Saudi petrochemicals group PetroRabigh — a joint venture between state-owned Saudi Aramco and Japan’s Sumitomo Chemical — has further delayed the completion of its Rabigh 2 expansion project (near Jeddah), leading to a cost increase. The rest of the project, including the majority of electrical and non-electrical utilities, support services buildings, as well as the cumene and phenol units, will be completed in the second quarter of 2017, instead of second half of 2016 as previously announced.
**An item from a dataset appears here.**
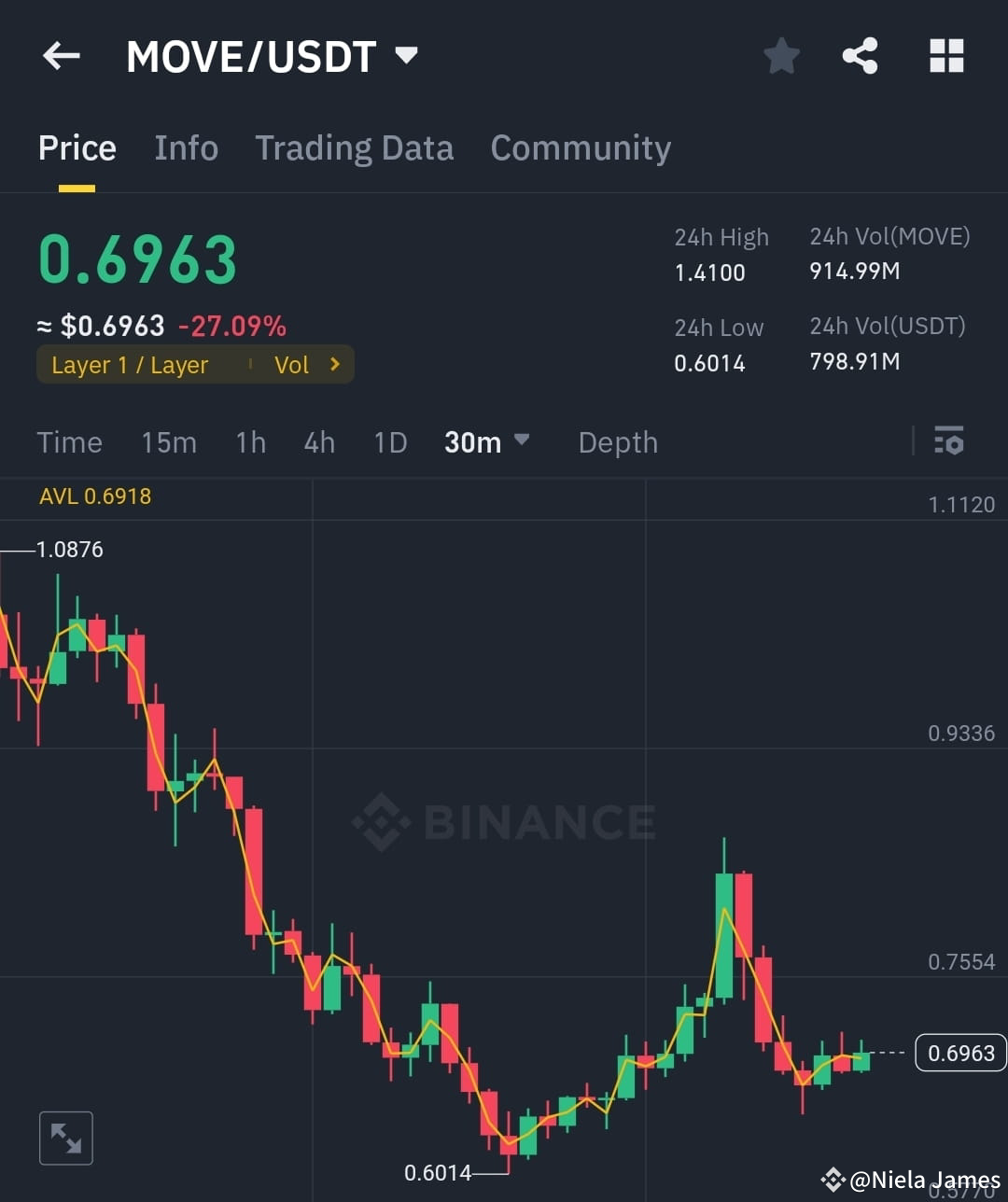The image size is (1008, 1202).
Task: Click the current price label 0.6963
Action: 959,1053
The main reason for the delays was the failure of the key contractors of the project to meet the planned implementation schedule. Feasibility study on the project was carried out in 2009, while construction work began three years later. Work on the ethane-fed cracker, a main component of the project, was completed in April. It raised the capacity of the cracker to 1.6mn t/yr of ethylene from 1.3mn t/yr. The cracker’s ethane processing capacity increased by 30mn ft³/d (30.9bn m³/yr) to 125mn ft³/d. The project also involves a new naphtha reformer and aromatics complex that will be able to process more than 2.7mn t/yr of naphtha and produce 1.3mn t/yr of paraxylene. It is designed to produce a broad range of petrochemical products, including ethylene propylene diene monomer rubber, thermoplastic olefins, methyl methacrylate and polymethyl methacrylate. Once the Rabigh 2 expansion project is completed, the entire complex will be capable of producing 5mn t/yr of petrochemical products and 15mn t/yr of refined petroleum products. Along with around 107,000 t/yr, of sulphur an increase from around 44,000 t/yr.
PetroRabigh's earnings have been hit hard by falling product prices, like many petrochemical firms in the kingdom, as they are closely tied to slumping oil prices.